**Set of tasks**
1. Rewrite, more briefly, the paragraph in the patch review thread below that begins "What is the problem with page-flags.h?"
2. Carry the patch review thread below forward from where it stops.

**Document**
I'm following the pattern in pgtable.h, see set_ptes,
clear_young_dirty_ptes, etc.

> 
>> +			break;
>> +		++page;
>> +	}
>> +}
> 
> Can we put this in mm.h or somewhere else please, and can we do away with this

What is the problem with page-flags.h? I am not very aware on which
function to put in which header file semantically, so please educate me on
this.

> HorribleNamingConvention, this is new, we can 'get away' with making it
> something sensible :)

I'll name it folio_clear_pages_anon_exclusive.


> 
> I wonder if we shouldn't also add a folio pointer here, and some
> VM_WARN_ON_ONCE()'s. Like:
> 
> static inline void folio_clear_page_batch(struct folio *folio,
> 					  struct page *first_subpage,
> 					  unsigned int nr_pages)
> {
> 	struct page *subpage = first_subpage;
> 
> 	VM_WARN_ON_ONCE(!nr_pages);
> 	VM_WARN_ON_ONCE(... check first_subpage in folio ...);
> 	VM_WARN_ON_ONCE(... check first_subpage -> first_subpage + nr_pages in folio ...);

I like what you are saying, but __folio_rmap_sanity_checks in the caller
checks exactly this :)

> 
> 	while (nr_pages--)
> 		ClearPageAnonExclusive(subpage++);
> }
> 
>> +
>>  #ifdef CONFIG_MMU
>>  #define __PG_MLOCKED		(1UL << PG_mlocked)
>>  #else
>> diff --git a/include/linux/rmap.h b/include/linux/rmap.h
>> index 1b7720c66ac87..7a67776dca3fe 100644
>> --- a/include/linux/rmap.h
>> +++ b/include/linux/rmap.h
>> @@ -712,9 +712,13 @@ static __always_inline int __folio_try_share_anon_rmap(struct folio *folio,
>>  	VM_WARN_ON_FOLIO(!PageAnonExclusive(page), folio);
>>  	__folio_rmap_sanity_checks(folio, page, nr_pages, level);
>>
>> +	/* We only clear anon-exclusive from head page of PMD folio */
> 
> Is this accurate? David? I thought anon exclusive was per-subpage for any large
> folio...?

**Supplied material**
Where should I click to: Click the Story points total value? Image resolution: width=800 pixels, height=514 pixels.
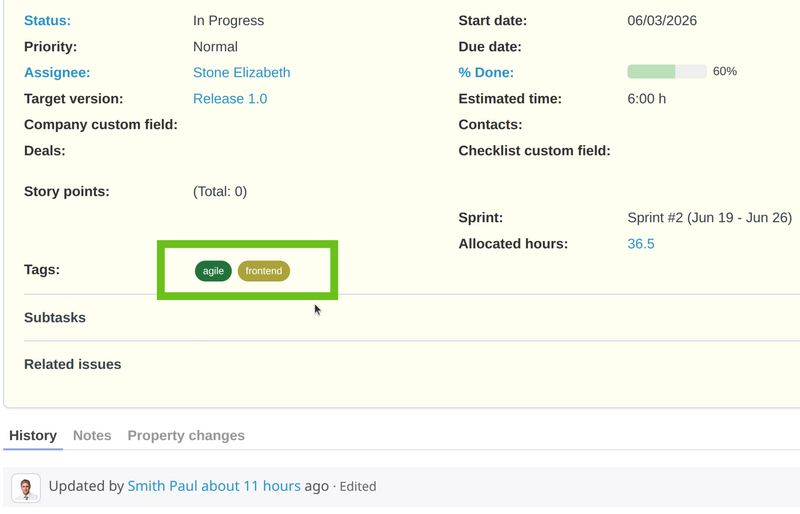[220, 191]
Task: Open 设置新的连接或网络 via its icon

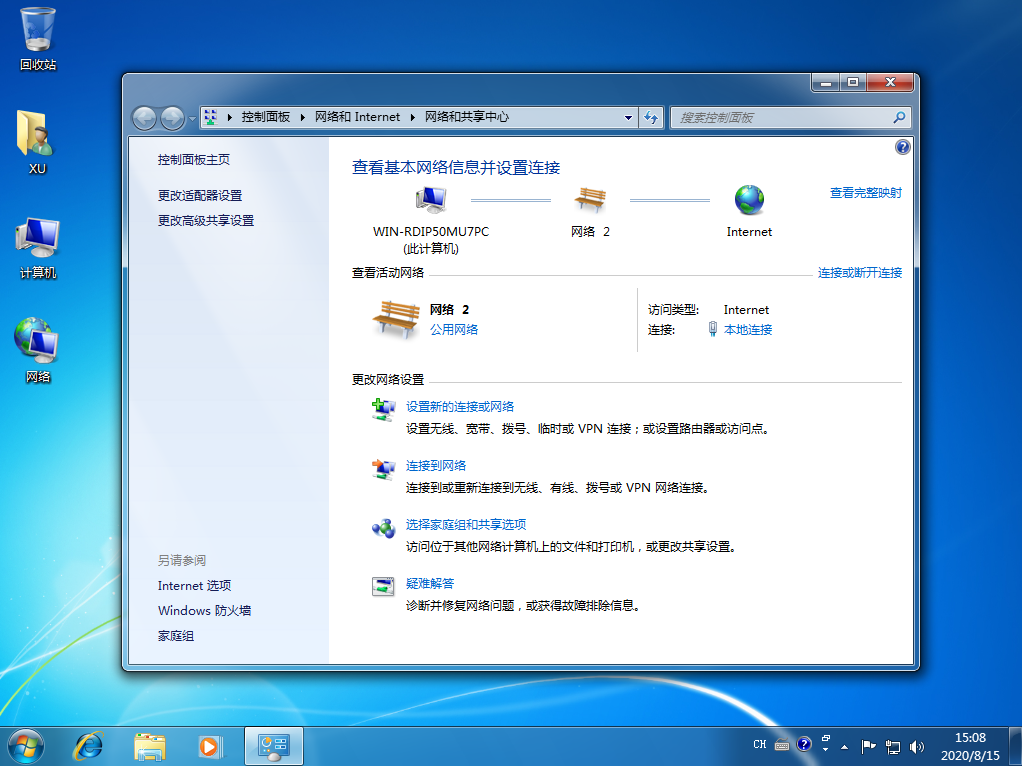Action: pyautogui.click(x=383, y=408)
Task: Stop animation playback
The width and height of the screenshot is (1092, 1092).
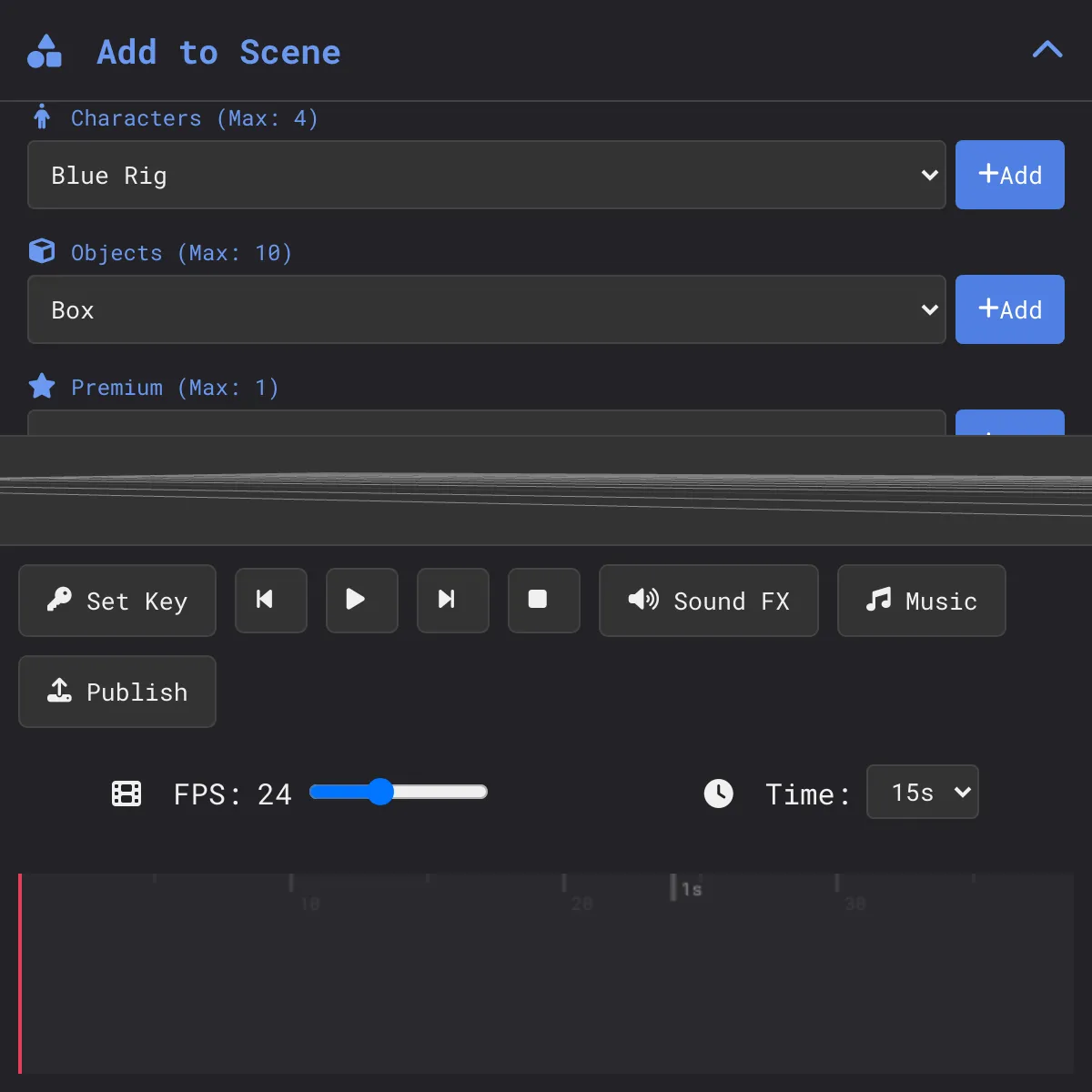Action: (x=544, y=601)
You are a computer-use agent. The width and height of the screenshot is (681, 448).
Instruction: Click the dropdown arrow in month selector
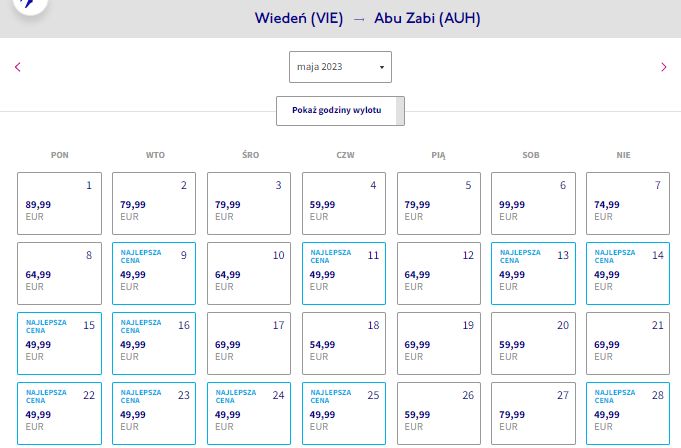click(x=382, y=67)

---

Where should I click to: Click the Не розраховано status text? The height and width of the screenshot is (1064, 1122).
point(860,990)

...

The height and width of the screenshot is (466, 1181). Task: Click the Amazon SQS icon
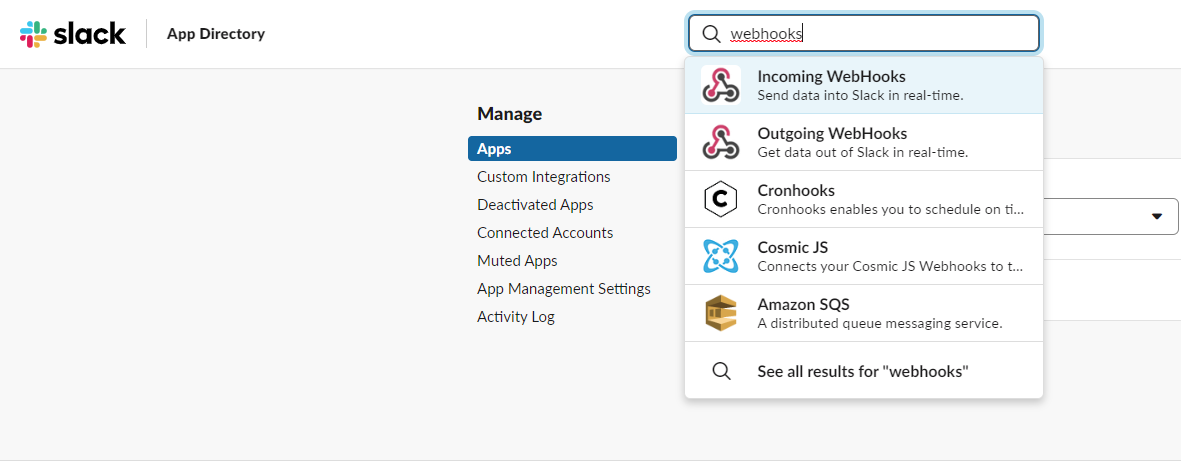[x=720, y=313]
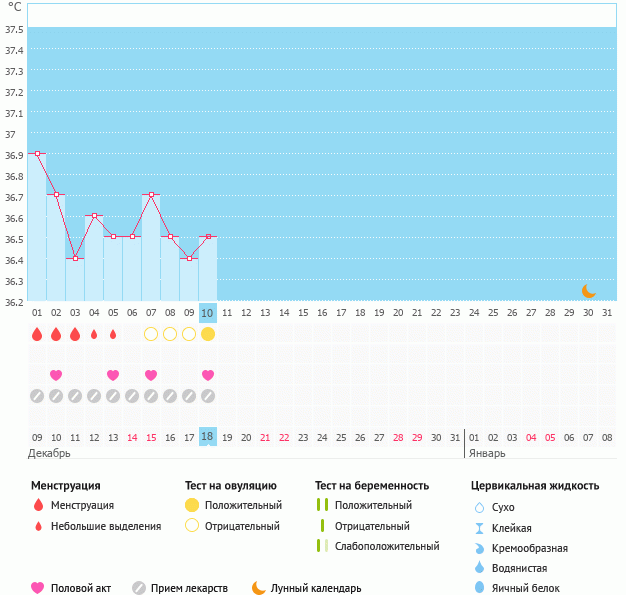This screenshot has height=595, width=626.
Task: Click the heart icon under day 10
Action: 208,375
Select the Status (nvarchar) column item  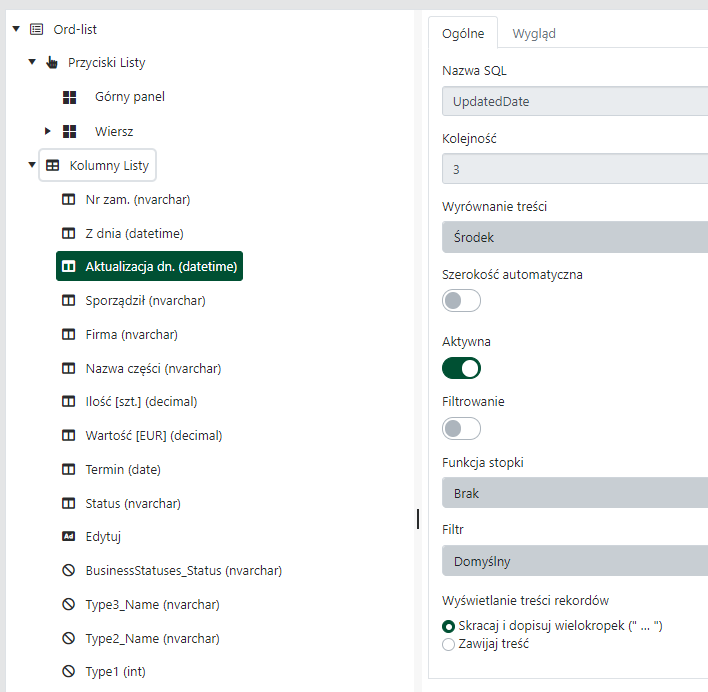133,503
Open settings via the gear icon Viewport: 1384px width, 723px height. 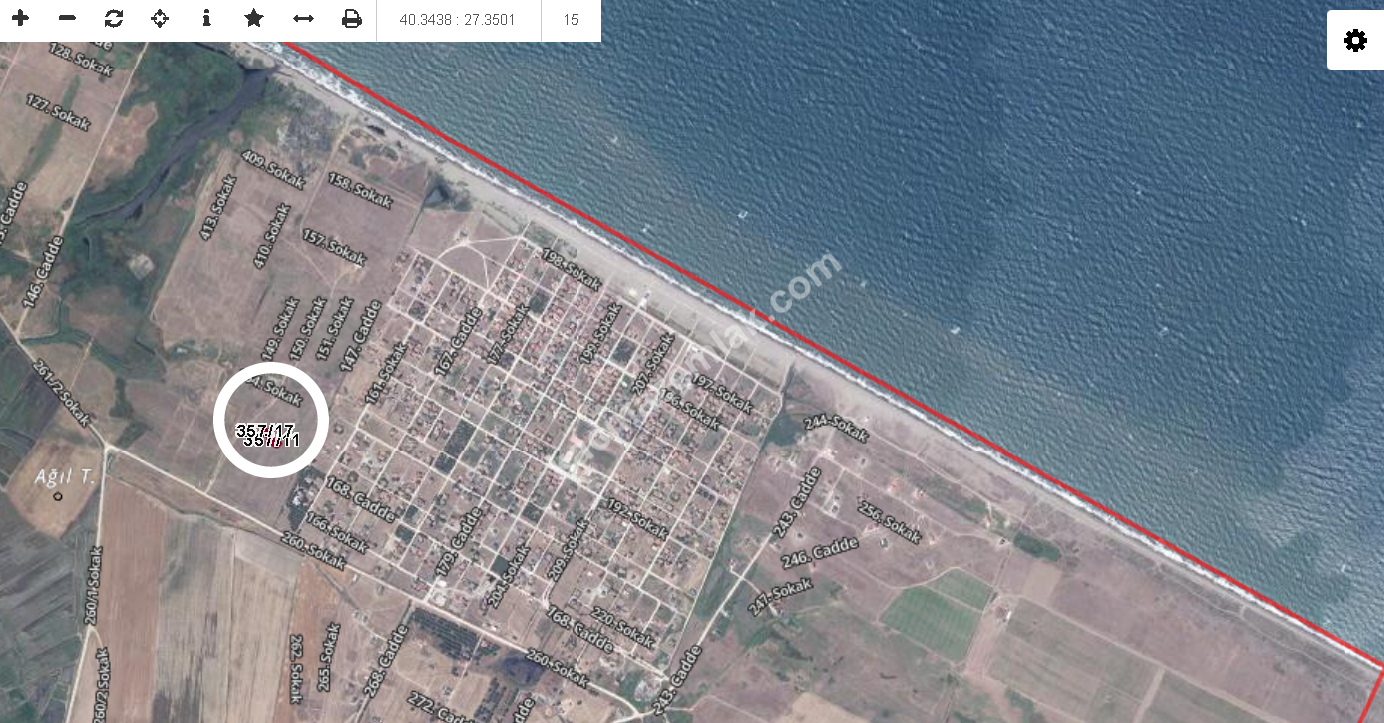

**Responses to the exercise**
1. The writer asks what is wrong with page-flags.h, admits not knowing which functions semantically belong in which header file, and requests an explanation.

2.
The current behaviour is to do this only. I was also surprised with this,
so I had dug in and found out:

https://lore.kernel.org/all/20220428083441.37290-13-david@redhat.com/

where David says:

"Long story short: once
PTE-mapped, we have to track information about exclusivity per sub-page,
but until then, we can just track it for the compound page in the head
page and not having to update a whole bunch of subpages all of the time
for a simple PMD mapping of a THP."


> 
> If we're explicitly doing this for some reason here, then why introduce it?
> 
>> +	if (level == PGTABLE_LEVEL_PMD)
>> +		nr_pages = 1;
>> +
>>  	/* device private folios cannot get pinned via GUP. */
>>  	if (unlikely(folio_is_device_private(folio))) {
>> -		ClearPageAnonExclusive(page);
>> +		ClearPagesAnonExclusive(page, nr_pages);
> 
> I really kind of hate this 'we are looking at subpage X with variable page in
> folio Y, but we don't mention Y' thing. It's super confusing that we have a
> pointer to a thing which sometimes we deref and treat as a value we care about
> and sometimes treat as an array.
> 
> This pattern exists throughout all the batched stuff and I kind of hate it
> everywhere.
> 
> I guess the batching means that we are looking at a sub-folio range.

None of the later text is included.